Les premières scènes fragmentent les personnages, les donnent à voir sans les présenter d’abord. Mais rapidement ces jeunes adultes ou grands adolescents prennent de l’épaisseur. Jeune fille anorexique en mal de père qui materne les deux garçons qui l’entourent, voilà pour Kala (Caroline Stella) ; jeune homme un peu bourru qui trompe l’ennui en taguant les rues de sa cité et fils d’une mère que le travail de nuit a transformée en étrangère, voilà pour Francky (Brice Cousin) ; jeune garçon sensible, croyant encore en ses qualités et en leur reconnaissance, rongé de colère par la mort de son père, voilà pour Louis (Paul Tilmont). Abîmés par les déceptions de leurs parents, n’ayant pas encore coupé le cordon pour autant, ces trois-là n’ont rien des animaux de meute. Nos trois comédiens rendent émouvant ce trio drôle et triste à la fois.

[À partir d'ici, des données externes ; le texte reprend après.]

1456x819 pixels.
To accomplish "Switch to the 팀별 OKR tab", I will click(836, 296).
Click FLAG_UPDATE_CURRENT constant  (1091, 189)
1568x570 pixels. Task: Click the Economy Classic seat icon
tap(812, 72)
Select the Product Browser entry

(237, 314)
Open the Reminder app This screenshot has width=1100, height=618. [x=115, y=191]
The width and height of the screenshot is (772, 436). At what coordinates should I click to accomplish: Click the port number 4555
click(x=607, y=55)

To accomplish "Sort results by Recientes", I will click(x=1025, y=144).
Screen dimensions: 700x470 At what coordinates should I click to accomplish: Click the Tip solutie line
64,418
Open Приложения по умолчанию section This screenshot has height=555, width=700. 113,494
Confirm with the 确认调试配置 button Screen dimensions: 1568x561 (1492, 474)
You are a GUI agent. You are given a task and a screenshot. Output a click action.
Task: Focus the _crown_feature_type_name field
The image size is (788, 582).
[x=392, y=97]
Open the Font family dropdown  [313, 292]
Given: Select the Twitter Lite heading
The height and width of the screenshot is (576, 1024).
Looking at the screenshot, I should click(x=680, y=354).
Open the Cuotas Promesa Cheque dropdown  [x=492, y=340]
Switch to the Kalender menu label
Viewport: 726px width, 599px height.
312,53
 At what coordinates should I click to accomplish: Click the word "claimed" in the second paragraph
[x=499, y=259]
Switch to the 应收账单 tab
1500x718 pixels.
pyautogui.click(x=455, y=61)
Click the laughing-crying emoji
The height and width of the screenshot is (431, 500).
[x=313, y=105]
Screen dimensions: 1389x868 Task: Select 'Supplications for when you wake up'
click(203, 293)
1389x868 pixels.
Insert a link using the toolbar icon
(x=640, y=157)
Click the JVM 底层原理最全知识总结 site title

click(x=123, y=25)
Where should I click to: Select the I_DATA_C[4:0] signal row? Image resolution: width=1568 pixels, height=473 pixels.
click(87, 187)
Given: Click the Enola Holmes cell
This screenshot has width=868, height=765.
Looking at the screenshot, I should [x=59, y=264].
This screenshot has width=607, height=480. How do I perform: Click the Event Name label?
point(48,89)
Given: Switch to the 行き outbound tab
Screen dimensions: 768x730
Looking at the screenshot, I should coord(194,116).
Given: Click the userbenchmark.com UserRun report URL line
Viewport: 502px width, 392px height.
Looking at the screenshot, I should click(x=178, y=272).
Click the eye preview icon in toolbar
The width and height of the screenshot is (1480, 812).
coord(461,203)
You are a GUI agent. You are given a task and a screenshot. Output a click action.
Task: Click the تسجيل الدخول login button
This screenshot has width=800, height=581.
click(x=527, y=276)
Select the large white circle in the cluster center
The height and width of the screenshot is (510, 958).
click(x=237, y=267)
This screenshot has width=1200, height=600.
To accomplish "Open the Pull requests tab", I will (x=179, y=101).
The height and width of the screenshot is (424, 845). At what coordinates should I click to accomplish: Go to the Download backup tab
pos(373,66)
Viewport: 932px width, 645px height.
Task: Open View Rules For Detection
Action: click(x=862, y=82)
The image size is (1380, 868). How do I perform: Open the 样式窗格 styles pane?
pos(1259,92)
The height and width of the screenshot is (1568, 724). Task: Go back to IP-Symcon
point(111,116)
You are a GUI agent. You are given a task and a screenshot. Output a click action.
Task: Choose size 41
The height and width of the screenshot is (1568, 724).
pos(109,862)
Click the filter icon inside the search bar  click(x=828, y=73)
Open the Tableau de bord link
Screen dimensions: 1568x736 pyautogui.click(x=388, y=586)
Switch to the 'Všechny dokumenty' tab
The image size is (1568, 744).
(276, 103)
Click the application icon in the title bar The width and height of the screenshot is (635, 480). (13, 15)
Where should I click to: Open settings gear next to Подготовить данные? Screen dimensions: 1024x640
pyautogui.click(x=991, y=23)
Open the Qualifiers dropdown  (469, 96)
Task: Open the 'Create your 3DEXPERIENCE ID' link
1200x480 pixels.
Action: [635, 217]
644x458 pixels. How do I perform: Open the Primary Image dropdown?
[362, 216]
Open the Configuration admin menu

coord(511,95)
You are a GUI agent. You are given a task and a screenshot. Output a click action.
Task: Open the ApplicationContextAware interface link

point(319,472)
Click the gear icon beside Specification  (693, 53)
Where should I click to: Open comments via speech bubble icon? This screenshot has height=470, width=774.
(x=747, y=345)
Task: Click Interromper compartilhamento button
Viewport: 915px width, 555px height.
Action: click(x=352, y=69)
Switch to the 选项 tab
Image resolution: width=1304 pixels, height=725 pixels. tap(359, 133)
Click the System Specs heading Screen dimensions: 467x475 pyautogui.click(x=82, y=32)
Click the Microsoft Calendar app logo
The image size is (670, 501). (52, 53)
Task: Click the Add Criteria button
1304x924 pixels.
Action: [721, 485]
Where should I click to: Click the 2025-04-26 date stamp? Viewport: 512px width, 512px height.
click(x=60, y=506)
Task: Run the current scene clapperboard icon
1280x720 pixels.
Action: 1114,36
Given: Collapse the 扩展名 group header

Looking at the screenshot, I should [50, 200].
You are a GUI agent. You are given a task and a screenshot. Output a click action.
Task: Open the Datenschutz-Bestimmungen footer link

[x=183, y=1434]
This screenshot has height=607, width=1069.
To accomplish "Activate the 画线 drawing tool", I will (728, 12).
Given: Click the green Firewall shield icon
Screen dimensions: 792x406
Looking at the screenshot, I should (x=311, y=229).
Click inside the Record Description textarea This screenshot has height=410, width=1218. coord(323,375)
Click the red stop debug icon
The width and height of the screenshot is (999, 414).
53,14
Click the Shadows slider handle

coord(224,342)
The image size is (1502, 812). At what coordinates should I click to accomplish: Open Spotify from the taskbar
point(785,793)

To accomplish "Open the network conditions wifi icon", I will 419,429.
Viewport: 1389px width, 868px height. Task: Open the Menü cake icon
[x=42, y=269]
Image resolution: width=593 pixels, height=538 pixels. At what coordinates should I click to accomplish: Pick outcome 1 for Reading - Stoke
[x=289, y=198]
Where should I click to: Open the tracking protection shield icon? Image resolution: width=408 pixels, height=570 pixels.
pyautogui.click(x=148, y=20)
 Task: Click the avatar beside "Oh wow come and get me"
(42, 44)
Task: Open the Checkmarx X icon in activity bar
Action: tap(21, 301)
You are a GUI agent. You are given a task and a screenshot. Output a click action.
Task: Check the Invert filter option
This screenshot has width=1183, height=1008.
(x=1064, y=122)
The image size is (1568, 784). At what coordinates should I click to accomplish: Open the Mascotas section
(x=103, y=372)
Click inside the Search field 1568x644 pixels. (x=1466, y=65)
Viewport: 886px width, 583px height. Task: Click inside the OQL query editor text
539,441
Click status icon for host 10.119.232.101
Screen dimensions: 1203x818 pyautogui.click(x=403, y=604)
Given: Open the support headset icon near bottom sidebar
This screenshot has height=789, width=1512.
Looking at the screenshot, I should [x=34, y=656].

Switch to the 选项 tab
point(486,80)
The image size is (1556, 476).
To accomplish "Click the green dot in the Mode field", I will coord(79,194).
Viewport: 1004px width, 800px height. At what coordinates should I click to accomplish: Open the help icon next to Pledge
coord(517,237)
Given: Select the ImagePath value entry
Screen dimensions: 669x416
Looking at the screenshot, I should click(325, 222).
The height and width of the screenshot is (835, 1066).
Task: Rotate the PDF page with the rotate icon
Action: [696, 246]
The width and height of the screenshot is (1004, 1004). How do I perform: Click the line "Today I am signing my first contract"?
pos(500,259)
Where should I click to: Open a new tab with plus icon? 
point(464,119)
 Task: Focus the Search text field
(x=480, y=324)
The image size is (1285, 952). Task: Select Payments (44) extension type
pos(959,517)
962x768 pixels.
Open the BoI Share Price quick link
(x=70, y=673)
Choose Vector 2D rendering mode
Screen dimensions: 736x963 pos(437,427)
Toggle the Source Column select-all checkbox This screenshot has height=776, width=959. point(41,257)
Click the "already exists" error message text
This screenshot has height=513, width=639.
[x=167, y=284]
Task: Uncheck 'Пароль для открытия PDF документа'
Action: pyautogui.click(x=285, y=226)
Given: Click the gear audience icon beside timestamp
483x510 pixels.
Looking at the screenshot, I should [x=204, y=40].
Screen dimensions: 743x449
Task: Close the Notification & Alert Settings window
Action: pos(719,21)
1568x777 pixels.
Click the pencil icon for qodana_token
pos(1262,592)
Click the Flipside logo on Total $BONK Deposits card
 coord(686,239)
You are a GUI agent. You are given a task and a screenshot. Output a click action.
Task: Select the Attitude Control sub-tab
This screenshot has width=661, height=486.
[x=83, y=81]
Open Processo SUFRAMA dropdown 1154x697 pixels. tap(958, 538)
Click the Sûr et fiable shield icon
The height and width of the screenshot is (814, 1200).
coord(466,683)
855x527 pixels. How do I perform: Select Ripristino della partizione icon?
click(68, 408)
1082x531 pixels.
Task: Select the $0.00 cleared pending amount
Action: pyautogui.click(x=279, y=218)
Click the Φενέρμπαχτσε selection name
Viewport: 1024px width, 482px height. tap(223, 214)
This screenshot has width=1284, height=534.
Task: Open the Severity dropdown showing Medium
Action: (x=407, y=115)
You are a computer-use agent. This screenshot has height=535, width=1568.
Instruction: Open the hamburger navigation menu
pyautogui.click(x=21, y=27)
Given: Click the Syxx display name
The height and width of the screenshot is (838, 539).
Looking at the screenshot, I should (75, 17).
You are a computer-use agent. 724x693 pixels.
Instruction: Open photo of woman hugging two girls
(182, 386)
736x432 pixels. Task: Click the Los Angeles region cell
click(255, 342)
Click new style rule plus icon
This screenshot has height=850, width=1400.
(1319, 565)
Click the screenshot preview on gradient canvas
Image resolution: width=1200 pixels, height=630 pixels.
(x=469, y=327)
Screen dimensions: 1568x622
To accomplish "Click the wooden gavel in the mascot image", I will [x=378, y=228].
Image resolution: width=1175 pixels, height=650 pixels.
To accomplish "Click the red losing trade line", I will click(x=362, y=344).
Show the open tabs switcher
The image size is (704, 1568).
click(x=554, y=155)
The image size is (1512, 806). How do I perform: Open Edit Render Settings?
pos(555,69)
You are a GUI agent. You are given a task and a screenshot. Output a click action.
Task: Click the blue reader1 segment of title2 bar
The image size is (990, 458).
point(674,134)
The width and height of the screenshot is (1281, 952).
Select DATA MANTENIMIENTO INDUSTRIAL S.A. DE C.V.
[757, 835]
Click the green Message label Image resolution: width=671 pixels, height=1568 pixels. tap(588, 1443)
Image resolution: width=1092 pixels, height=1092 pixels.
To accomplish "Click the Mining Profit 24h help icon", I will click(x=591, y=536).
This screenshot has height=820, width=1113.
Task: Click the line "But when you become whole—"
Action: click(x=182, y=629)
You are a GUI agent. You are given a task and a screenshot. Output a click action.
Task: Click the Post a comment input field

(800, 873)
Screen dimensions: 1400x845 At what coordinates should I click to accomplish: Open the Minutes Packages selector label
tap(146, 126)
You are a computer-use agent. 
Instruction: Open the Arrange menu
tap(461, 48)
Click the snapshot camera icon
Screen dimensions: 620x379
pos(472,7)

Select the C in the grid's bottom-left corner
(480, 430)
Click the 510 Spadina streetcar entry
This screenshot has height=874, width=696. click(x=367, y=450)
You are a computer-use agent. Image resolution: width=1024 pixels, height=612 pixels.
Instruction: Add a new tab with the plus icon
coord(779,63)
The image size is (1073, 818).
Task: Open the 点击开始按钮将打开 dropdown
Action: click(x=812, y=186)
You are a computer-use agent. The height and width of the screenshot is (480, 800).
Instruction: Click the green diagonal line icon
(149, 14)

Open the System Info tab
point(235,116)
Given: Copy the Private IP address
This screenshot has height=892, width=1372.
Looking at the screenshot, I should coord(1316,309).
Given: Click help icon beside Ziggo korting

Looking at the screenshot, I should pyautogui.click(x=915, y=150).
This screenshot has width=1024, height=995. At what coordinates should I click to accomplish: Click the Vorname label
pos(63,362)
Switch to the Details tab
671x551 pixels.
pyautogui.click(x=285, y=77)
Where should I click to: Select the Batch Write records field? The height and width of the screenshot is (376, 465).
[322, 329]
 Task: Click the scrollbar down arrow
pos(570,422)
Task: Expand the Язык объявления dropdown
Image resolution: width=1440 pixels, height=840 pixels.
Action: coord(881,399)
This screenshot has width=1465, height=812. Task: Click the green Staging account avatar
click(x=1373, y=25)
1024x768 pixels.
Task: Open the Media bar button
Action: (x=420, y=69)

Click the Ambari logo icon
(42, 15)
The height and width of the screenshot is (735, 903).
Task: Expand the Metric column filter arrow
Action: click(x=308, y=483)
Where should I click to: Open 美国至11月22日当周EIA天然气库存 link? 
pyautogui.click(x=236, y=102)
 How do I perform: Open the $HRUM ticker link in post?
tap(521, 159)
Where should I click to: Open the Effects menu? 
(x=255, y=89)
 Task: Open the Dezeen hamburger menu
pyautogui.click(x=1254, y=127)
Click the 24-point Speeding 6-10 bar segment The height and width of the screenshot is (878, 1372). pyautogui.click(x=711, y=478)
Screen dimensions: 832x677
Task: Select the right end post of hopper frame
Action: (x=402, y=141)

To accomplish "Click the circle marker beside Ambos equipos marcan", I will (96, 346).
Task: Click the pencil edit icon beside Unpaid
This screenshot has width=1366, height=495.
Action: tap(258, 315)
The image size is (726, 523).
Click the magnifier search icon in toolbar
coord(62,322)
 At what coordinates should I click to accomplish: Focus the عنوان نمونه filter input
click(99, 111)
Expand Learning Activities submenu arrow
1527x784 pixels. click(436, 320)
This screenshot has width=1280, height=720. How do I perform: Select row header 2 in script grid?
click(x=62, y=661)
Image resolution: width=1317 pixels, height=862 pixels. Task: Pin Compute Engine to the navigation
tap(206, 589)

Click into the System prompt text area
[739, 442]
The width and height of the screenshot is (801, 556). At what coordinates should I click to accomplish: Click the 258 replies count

Ce qu’il faut pour qu’un groupe devienne meute, c’est un leader. Mano (Fabien Floris), jeune délinquant violent qui sort de prison, va jouer ce rôle-là. Trouvant la faille, la blessure de chacun, il va venir offrir aux trois acolytes la reconnaissance dont ils manquent, attiser leur colère en haine, leur faire croire qu’ils ont bien un rôle à jouer dans la guerre qu’il veut livrer à la société. Fabien Floris brille dans ce rôle de manipulateur glacial.

Meute / Une légende explore ainsi avec brio comment l’individu se  fond dans le groupe et comment un groupe en vient à une violence animale et aveugle.

La violence la plus insupportable est sociale

La voisine au chômage vient de s’immoler devant Pôle Emploi. C’est le fait divers sur lequel s’ouvre la pièce. On pourrait être chez Ken Loach, dans les bas-fonds oubliés où le dialogue social est devenu impossible. L’indifférence, ces jeunes s’y sont habitués. Mais une exclusion de plus en plus évidente se crée : l’emploi que l’on n’a pas parce que le milieu d’où l’on vient fait tache et suscite le doute ainsi que les violences sécuritaires agressives contre ceux que l’on considère comme une menace. C’est encore et enfin le fait d’être chassé d’une zone appelée à devenir un quartier de grand standing.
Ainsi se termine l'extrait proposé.